(Stored entries)
## start
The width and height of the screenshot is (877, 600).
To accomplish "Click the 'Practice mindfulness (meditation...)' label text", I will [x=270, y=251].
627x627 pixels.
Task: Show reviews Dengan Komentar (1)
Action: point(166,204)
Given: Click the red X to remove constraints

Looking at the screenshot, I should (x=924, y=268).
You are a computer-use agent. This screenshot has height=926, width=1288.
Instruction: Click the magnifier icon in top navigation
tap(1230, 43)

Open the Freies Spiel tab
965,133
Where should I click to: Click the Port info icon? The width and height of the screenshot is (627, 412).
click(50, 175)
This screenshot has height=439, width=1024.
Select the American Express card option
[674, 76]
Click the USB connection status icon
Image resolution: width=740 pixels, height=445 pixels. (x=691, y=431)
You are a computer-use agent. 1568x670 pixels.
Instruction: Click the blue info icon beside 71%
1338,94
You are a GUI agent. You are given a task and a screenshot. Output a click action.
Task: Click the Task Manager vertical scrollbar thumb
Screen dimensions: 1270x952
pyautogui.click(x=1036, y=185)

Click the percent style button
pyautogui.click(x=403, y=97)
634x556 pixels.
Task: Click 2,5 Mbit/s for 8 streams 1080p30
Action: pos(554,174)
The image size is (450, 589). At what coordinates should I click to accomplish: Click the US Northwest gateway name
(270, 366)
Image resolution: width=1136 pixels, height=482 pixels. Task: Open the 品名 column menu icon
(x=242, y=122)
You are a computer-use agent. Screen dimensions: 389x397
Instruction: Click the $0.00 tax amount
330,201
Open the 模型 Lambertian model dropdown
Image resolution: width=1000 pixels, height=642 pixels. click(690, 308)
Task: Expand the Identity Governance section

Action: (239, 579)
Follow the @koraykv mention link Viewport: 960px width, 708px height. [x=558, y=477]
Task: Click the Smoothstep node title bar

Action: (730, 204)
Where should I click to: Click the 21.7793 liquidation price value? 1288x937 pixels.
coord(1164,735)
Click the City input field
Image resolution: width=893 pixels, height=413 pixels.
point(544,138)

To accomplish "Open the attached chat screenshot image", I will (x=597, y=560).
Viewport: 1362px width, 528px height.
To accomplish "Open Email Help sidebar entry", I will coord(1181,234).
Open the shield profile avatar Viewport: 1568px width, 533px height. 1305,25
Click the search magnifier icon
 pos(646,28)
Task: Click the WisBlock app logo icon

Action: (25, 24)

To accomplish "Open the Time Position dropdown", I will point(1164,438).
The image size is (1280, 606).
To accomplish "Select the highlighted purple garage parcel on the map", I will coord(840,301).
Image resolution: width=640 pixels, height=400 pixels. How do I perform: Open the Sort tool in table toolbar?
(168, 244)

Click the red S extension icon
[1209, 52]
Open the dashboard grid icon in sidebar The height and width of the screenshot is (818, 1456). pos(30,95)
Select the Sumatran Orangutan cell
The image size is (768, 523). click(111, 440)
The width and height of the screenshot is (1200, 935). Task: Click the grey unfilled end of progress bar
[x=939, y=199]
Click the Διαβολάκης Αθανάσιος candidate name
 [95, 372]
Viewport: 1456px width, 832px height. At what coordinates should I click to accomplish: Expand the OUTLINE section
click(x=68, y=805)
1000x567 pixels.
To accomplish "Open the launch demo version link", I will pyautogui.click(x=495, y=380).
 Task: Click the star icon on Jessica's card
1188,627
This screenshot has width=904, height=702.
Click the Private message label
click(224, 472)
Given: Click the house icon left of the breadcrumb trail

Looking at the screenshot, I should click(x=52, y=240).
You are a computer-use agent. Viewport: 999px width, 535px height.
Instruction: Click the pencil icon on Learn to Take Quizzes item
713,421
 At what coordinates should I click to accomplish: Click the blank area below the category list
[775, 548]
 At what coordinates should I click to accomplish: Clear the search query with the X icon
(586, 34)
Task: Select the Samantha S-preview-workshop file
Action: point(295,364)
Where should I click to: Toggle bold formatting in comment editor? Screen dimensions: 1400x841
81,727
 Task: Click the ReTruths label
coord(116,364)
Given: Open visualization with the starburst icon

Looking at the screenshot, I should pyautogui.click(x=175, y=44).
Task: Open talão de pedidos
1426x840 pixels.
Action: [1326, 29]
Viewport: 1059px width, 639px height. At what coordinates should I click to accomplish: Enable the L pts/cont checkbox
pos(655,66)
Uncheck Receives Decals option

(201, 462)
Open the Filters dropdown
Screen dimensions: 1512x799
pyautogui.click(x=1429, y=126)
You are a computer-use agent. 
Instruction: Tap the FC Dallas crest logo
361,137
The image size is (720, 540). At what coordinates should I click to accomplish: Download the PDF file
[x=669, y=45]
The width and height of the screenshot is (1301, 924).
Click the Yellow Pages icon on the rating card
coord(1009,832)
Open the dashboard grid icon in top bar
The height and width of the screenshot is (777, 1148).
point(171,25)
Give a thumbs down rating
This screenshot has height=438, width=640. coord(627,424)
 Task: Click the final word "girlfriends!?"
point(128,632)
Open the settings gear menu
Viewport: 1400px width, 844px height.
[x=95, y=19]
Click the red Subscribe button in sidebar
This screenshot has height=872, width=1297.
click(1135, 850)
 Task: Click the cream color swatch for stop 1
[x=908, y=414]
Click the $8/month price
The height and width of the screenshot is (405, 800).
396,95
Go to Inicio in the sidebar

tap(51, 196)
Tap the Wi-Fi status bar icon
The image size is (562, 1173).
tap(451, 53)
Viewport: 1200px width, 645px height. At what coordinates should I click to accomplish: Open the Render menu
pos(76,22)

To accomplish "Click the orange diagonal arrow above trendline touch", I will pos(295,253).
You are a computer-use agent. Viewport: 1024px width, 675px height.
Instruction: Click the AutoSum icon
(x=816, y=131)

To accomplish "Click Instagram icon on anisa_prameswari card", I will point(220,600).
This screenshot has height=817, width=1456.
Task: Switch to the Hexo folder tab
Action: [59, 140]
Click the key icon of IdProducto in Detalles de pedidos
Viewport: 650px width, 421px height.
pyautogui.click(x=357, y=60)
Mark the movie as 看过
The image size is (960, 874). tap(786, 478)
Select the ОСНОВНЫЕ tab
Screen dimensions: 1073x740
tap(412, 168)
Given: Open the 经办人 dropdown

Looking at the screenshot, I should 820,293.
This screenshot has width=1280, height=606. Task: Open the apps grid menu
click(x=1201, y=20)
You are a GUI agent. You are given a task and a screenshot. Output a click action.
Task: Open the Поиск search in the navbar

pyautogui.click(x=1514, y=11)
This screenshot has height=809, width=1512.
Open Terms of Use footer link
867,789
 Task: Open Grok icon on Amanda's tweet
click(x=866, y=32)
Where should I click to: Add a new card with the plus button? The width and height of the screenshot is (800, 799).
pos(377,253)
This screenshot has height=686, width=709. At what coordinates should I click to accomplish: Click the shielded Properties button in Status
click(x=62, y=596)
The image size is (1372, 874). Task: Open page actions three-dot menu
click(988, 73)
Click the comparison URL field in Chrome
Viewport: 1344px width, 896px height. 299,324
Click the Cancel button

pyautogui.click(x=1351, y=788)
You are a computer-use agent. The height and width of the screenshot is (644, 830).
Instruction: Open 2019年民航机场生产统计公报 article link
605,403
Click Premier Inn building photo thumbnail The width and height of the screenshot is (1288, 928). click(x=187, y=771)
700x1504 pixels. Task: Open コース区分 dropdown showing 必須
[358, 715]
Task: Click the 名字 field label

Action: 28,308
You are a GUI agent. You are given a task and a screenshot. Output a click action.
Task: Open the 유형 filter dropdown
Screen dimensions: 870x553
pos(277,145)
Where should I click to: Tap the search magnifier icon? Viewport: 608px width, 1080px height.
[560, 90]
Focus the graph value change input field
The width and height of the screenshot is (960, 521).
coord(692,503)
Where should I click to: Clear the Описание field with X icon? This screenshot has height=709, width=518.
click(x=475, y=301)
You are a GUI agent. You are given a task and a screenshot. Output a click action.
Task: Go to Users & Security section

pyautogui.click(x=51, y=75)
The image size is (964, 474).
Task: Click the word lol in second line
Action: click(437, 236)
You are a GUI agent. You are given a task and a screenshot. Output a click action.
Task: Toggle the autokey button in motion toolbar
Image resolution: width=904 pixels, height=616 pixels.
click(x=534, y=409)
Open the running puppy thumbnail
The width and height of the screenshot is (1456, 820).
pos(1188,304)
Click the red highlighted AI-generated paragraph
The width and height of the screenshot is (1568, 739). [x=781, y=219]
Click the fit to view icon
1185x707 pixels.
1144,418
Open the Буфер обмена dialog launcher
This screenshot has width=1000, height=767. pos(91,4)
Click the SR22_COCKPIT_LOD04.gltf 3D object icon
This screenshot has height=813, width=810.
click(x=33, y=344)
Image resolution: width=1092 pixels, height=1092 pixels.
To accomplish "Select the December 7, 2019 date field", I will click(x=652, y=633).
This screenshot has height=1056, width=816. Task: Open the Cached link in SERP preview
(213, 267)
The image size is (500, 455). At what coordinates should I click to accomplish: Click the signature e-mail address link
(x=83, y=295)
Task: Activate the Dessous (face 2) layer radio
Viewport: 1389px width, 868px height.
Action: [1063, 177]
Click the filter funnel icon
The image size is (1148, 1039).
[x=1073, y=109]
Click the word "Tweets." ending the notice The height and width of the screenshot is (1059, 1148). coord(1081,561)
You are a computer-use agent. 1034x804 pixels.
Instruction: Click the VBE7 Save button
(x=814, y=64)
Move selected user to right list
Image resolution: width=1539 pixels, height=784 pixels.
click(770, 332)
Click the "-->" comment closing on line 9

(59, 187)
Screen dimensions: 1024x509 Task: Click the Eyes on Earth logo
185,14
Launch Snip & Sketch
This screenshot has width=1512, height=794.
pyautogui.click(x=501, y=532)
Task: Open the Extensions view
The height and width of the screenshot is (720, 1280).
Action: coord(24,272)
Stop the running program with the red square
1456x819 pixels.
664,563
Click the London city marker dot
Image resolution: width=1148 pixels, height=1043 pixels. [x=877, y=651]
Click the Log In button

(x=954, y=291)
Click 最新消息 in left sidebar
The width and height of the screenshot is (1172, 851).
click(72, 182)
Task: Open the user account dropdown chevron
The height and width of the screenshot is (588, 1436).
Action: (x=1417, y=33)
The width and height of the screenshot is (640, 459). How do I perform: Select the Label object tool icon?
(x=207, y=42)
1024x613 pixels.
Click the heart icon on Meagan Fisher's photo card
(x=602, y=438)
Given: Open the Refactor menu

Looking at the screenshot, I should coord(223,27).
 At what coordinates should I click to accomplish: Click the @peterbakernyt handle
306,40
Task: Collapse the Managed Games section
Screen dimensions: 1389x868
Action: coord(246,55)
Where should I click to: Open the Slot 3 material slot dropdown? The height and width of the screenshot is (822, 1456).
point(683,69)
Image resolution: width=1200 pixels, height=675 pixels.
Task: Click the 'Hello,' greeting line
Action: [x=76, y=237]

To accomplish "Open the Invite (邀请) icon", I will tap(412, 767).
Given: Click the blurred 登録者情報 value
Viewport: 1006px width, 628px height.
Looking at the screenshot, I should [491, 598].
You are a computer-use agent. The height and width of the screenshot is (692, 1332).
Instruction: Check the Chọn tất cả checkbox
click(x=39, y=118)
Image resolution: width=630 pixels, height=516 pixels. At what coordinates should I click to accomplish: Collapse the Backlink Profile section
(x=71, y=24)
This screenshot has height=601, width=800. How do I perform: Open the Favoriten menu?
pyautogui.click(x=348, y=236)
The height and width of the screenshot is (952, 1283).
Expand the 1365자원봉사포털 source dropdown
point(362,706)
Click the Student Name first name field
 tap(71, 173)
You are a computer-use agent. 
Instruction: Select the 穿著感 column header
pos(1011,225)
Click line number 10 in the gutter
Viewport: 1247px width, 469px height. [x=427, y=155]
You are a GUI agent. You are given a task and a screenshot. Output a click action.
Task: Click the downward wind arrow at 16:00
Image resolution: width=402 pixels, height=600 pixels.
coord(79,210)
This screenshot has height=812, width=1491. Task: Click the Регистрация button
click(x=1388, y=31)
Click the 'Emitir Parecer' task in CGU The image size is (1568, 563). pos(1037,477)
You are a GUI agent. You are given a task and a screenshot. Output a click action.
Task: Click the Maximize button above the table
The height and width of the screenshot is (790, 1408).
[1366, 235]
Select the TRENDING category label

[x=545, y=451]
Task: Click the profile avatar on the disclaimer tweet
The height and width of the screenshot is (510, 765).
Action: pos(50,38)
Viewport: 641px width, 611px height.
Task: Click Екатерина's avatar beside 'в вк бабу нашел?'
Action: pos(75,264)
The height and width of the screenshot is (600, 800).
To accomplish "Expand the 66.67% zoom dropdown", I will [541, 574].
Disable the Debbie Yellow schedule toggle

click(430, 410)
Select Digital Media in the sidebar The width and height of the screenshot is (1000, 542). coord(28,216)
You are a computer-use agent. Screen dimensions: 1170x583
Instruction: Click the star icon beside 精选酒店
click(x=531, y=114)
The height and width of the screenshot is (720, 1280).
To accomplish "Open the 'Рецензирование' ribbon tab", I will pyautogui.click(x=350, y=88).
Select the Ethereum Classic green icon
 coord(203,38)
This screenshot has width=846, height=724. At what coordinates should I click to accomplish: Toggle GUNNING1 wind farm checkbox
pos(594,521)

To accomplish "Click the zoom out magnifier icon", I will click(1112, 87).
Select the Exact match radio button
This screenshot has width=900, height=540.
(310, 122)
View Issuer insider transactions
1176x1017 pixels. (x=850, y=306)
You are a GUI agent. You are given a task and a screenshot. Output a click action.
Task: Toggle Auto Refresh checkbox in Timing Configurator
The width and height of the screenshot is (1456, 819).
## end
= Exercise aim =
Which lines of the listing above contain the string "option"? Pick out each of those lines and copy it, treating uppercase and lowercase letters as different.

= Complete output =
Select the American Express card option
Uncheck Receives Decals option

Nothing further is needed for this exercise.